# START OF Supplied material

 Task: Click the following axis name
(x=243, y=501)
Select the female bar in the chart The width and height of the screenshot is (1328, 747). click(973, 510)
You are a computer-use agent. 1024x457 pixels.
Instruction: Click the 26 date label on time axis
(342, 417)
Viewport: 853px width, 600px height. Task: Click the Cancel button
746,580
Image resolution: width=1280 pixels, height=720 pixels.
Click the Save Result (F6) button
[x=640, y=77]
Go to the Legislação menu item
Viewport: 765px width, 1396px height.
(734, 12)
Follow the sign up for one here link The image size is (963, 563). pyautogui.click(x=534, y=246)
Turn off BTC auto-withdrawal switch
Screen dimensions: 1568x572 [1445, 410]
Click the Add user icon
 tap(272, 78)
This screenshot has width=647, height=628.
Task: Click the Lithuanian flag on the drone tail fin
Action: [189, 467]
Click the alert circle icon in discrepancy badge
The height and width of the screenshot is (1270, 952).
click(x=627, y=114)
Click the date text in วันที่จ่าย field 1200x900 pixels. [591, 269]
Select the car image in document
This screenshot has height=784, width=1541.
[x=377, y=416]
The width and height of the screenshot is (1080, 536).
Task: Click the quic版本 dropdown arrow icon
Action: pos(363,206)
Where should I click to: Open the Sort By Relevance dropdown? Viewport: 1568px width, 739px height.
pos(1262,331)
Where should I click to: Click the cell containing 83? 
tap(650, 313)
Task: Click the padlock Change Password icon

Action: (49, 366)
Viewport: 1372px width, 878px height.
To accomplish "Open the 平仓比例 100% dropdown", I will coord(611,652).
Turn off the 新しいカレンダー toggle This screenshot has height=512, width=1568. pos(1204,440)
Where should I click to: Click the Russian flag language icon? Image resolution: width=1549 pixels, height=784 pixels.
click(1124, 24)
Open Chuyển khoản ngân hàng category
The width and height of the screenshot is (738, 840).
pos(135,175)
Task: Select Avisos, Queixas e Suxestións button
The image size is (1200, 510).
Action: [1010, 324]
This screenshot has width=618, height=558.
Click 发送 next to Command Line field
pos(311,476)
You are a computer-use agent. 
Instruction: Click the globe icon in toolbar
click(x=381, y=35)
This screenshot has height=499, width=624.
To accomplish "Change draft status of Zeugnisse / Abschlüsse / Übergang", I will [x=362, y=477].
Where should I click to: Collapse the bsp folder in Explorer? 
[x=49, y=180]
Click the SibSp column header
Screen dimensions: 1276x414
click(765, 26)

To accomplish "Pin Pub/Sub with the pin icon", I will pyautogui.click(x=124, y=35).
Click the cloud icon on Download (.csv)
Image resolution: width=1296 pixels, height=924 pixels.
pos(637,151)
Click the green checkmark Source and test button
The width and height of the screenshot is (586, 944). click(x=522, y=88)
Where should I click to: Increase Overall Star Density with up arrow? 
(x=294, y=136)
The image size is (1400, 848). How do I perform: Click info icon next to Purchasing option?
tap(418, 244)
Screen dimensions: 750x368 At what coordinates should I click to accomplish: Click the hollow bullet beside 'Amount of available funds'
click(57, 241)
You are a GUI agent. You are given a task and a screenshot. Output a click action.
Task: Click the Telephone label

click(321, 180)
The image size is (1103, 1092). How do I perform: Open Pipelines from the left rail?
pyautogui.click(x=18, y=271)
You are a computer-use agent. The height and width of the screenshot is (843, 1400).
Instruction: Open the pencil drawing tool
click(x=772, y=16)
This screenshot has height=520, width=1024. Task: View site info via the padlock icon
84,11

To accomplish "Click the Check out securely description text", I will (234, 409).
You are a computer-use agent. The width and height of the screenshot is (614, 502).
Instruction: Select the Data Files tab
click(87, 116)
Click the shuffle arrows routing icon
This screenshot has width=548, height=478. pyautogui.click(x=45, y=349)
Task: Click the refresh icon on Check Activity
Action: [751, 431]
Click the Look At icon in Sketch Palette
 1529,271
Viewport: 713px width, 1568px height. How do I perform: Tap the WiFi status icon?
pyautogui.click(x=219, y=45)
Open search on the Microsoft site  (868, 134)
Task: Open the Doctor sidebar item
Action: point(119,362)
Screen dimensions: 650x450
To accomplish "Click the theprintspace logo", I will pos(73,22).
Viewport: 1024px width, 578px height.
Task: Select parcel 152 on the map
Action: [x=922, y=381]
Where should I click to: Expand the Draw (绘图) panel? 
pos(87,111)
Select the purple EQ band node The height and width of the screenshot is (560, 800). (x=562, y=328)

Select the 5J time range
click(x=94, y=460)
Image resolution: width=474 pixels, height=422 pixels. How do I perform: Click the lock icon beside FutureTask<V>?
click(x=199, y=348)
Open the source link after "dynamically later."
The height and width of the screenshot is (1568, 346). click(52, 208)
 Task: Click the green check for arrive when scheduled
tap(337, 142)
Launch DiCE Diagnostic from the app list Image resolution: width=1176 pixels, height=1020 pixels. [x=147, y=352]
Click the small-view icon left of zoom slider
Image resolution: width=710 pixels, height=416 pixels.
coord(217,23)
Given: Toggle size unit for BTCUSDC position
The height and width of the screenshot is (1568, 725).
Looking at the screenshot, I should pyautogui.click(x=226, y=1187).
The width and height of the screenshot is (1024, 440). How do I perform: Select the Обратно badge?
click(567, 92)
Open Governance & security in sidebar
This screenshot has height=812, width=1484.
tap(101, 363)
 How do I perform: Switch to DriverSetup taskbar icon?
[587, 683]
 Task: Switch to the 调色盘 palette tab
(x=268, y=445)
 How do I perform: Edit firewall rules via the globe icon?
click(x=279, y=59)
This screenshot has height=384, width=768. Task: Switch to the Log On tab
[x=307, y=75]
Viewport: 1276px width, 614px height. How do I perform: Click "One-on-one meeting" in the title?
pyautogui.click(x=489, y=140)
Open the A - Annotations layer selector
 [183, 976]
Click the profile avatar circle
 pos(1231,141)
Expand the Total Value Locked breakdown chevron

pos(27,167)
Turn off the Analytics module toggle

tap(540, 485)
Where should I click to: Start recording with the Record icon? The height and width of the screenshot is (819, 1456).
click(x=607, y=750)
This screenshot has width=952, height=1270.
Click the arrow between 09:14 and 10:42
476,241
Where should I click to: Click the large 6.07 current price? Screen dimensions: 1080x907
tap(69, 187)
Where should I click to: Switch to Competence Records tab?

# END OF Supplied material

*Exercise brief*:
Copy out every one of the entries above, word for word, keeping each line as it stands.

*Response for this exercise*:
 Task: Click the following axis name
(x=243, y=501)
Select the female bar in the chart The width and height of the screenshot is (1328, 747). click(973, 510)
You are a computer-use agent. 1024x457 pixels.
Instruction: Click the 26 date label on time axis
(342, 417)
Viewport: 853px width, 600px height. Task: Click the Cancel button
746,580
Image resolution: width=1280 pixels, height=720 pixels.
Click the Save Result (F6) button
[x=640, y=77]
Go to the Legislação menu item
Viewport: 765px width, 1396px height.
(734, 12)
Follow the sign up for one here link The image size is (963, 563). pyautogui.click(x=534, y=246)
Turn off BTC auto-withdrawal switch
Screen dimensions: 1568x572 [1445, 410]
Click the Add user icon
 tap(272, 78)
This screenshot has width=647, height=628.
Task: Click the Lithuanian flag on the drone tail fin
Action: [189, 467]
Click the alert circle icon in discrepancy badge
The height and width of the screenshot is (1270, 952).
click(x=627, y=114)
Click the date text in วันที่จ่าย field 1200x900 pixels. [591, 269]
Select the car image in document
This screenshot has height=784, width=1541.
[x=377, y=416]
The width and height of the screenshot is (1080, 536).
Task: Click the quic版本 dropdown arrow icon
Action: pos(363,206)
Where should I click to: Open the Sort By Relevance dropdown? Viewport: 1568px width, 739px height.
pos(1262,331)
Where should I click to: Click the cell containing 83? 
tap(650, 313)
Task: Click the padlock Change Password icon

Action: (49, 366)
Viewport: 1372px width, 878px height.
To accomplish "Open the 平仓比例 100% dropdown", I will coord(611,652).
Turn off the 新しいカレンダー toggle This screenshot has height=512, width=1568. pos(1204,440)
Where should I click to: Click the Russian flag language icon? Image resolution: width=1549 pixels, height=784 pixels.
click(1124, 24)
Open Chuyển khoản ngân hàng category
The width and height of the screenshot is (738, 840).
pos(135,175)
Task: Select Avisos, Queixas e Suxestións button
The image size is (1200, 510).
Action: [1010, 324]
This screenshot has width=618, height=558.
Click 发送 next to Command Line field
pos(311,476)
You are a computer-use agent. 
Instruction: Click the globe icon in toolbar
click(x=381, y=35)
This screenshot has height=499, width=624.
To accomplish "Change draft status of Zeugnisse / Abschlüsse / Übergang", I will [x=362, y=477].
Where should I click to: Collapse the bsp folder in Explorer? 
[x=49, y=180]
Click the SibSp column header
Screen dimensions: 1276x414
click(765, 26)

To accomplish "Pin Pub/Sub with the pin icon", I will pyautogui.click(x=124, y=35).
Click the cloud icon on Download (.csv)
Image resolution: width=1296 pixels, height=924 pixels.
pos(637,151)
Click the green checkmark Source and test button
The width and height of the screenshot is (586, 944). click(x=522, y=88)
Where should I click to: Increase Overall Star Density with up arrow? 
(x=294, y=136)
The image size is (1400, 848). How do I perform: Click info icon next to Purchasing option?
tap(418, 244)
Screen dimensions: 750x368 At what coordinates should I click to accomplish: Click the hollow bullet beside 'Amount of available funds'
click(57, 241)
You are a GUI agent. You are given a task and a screenshot. Output a click action.
Task: Click the Telephone label

click(321, 180)
The image size is (1103, 1092). How do I perform: Open Pipelines from the left rail?
pyautogui.click(x=18, y=271)
You are a computer-use agent. The height and width of the screenshot is (843, 1400).
Instruction: Open the pencil drawing tool
click(x=772, y=16)
This screenshot has height=520, width=1024. Task: View site info via the padlock icon
84,11

To accomplish "Click the Check out securely description text", I will (234, 409).
You are a computer-use agent. The width and height of the screenshot is (614, 502).
Instruction: Select the Data Files tab
click(87, 116)
Click the shuffle arrows routing icon
This screenshot has width=548, height=478. pyautogui.click(x=45, y=349)
Task: Click the refresh icon on Check Activity
Action: [751, 431]
Click the Look At icon in Sketch Palette
 1529,271
Viewport: 713px width, 1568px height. How do I perform: Tap the WiFi status icon?
pyautogui.click(x=219, y=45)
Open search on the Microsoft site  (868, 134)
Task: Open the Doctor sidebar item
Action: point(119,362)
Screen dimensions: 650x450
To accomplish "Click the theprintspace logo", I will pos(73,22).
Viewport: 1024px width, 578px height.
Task: Select parcel 152 on the map
Action: [x=922, y=381]
Where should I click to: Expand the Draw (绘图) panel? 
pos(87,111)
Select the purple EQ band node The height and width of the screenshot is (560, 800). (x=562, y=328)

Select the 5J time range
click(x=94, y=460)
Image resolution: width=474 pixels, height=422 pixels. How do I perform: Click the lock icon beside FutureTask<V>?
click(x=199, y=348)
Open the source link after "dynamically later."
The height and width of the screenshot is (1568, 346). click(52, 208)
 Task: Click the green check for arrive when scheduled
tap(337, 142)
Launch DiCE Diagnostic from the app list Image resolution: width=1176 pixels, height=1020 pixels. [x=147, y=352]
Click the small-view icon left of zoom slider
Image resolution: width=710 pixels, height=416 pixels.
coord(217,23)
Given: Toggle size unit for BTCUSDC position
The height and width of the screenshot is (1568, 725).
Looking at the screenshot, I should pyautogui.click(x=226, y=1187).
The width and height of the screenshot is (1024, 440). How do I perform: Select the Обратно badge?
click(567, 92)
Open Governance & security in sidebar
This screenshot has height=812, width=1484.
tap(101, 363)
 How do I perform: Switch to DriverSetup taskbar icon?
[587, 683]
 Task: Switch to the 调色盘 palette tab
(x=268, y=445)
 How do I perform: Edit firewall rules via the globe icon?
click(x=279, y=59)
This screenshot has height=384, width=768. Task: Switch to the Log On tab
[x=307, y=75]
Viewport: 1276px width, 614px height. How do I perform: Click "One-on-one meeting" in the title?
pyautogui.click(x=489, y=140)
Open the A - Annotations layer selector
 [183, 976]
Click the profile avatar circle
 pos(1231,141)
Expand the Total Value Locked breakdown chevron

pos(27,167)
Turn off the Analytics module toggle

tap(540, 485)
Where should I click to: Start recording with the Record icon? The height and width of the screenshot is (819, 1456).
click(x=607, y=750)
This screenshot has width=952, height=1270.
Click the arrow between 09:14 and 10:42
476,241
Where should I click to: Click the large 6.07 current price? Screen dimensions: 1080x907
tap(69, 187)
Where should I click to: Switch to Competence Records tab?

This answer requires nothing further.